“Mennonite Village Photography” exhibit features a beautiful collection of never-before-seen photographs left behind by four Manitoba Mennonite photographers who lived and worked in the early twentieth century. The images are from glass and film negatives stored in institutional archives and family collections. After being scanned and given a new life in print, the photos provide a clear view into Mennonite life and early settlement in Manitoba.

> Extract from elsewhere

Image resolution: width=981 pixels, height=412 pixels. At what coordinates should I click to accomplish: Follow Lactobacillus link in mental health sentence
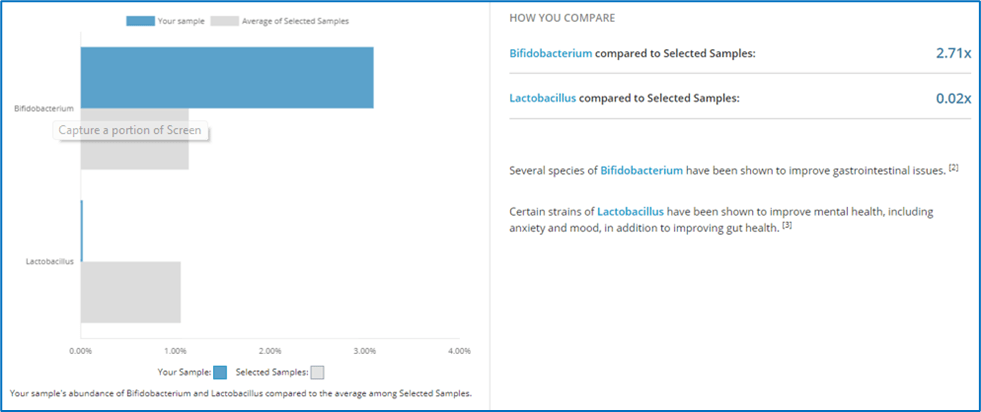(x=631, y=212)
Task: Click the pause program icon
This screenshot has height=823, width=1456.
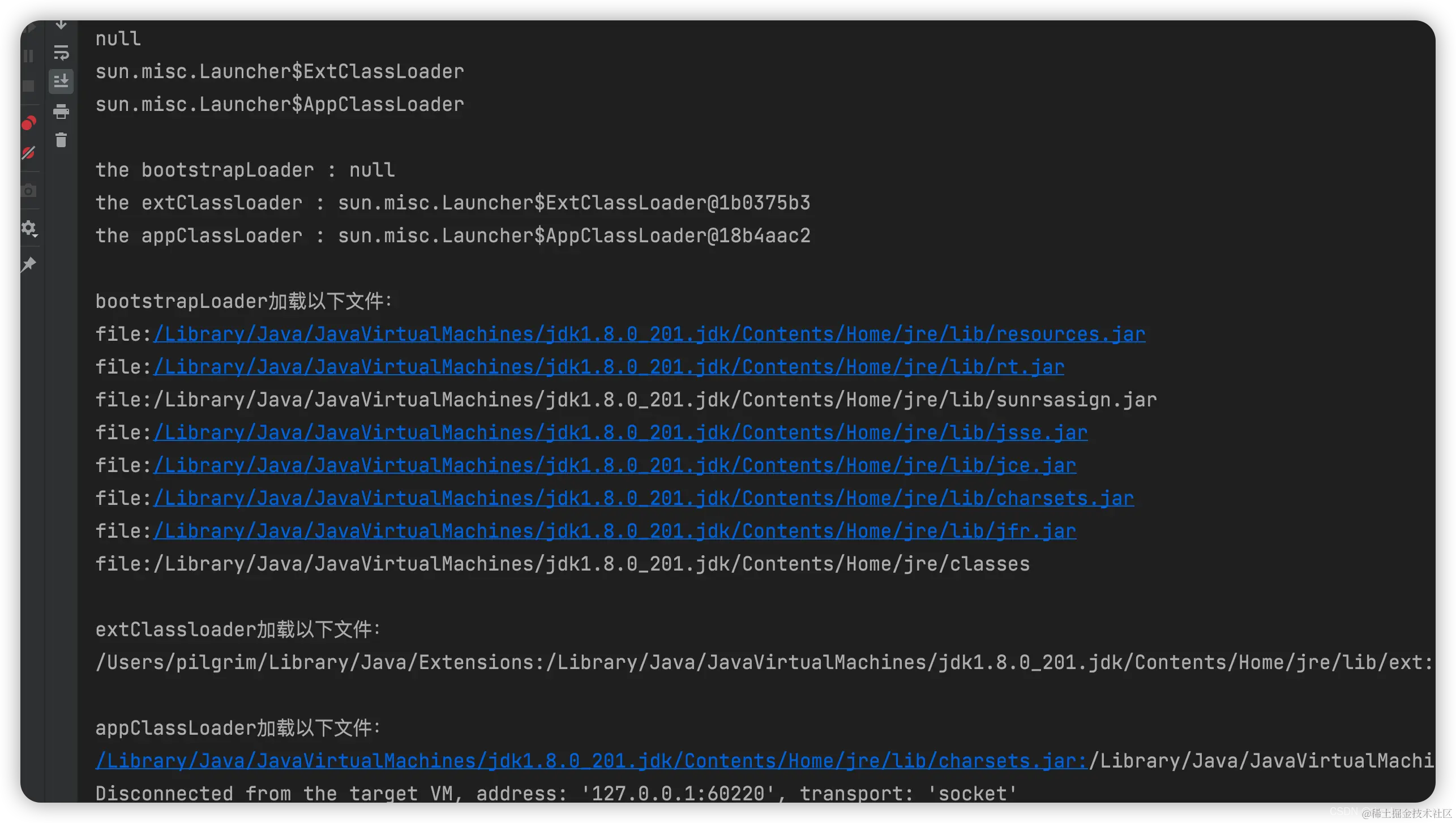Action: coord(29,56)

“Mennonite Village Photography” produced by the Mennonite Historic Arts Committee (MHAC) is an exhibit like no other. Often curators have trouble finding photos that can be enlarged without loss of quality, but with this exhibit every photograph is large and the visually breath-taking. You will find yourself drawn into the photos, even though they are black and white and were taken 1890 to 1940. There will be a grand-opening of the exhibit at Mennonite Heritage Village (MHV) this Thursday, February 15 at 7pm, as part of MHV’s Authors Night.
Professional photographers at this time usually specialised in taking posed portraits against painted backdrops in studios. The Mennonite photographers mimicked that style, but they also captured a much less artificial picture of what existed around them. Though two of the photographers, Heinrich D. Fast and Johann E. Funk, were encouraged by their respective churches to give up their hobby in preparation for baptism and marriage, all four captured an array of subjects, both posed and candid, and the images reveal something of how they saw their worlds. Even if the men photographed for only a short window of time, their images freeze-frame a distinctive and fleeting period of time in the history of Mennonite village life in western Canada.

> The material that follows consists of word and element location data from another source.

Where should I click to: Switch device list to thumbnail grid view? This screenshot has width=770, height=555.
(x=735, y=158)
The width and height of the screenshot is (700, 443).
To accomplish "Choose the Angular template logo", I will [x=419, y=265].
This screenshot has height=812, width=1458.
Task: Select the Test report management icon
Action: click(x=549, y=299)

The attached photo depicts the MHAC committee members (from left to right): Frieda Klippenstein, Conrad Stoesz, Susie Fisher, Anikó Szabo, Roland Sawatzky, Andrea Klassen, posed in early 1900s style in front of a photography backdrop that belonged to Peter G. Hamm, a photographer from Neuberghtal, MB who is featured in the exhibit. Hamm’s original backdrop will also be available in the gallery for guests to take their own photo! So dress up with your friends and be transported back in time.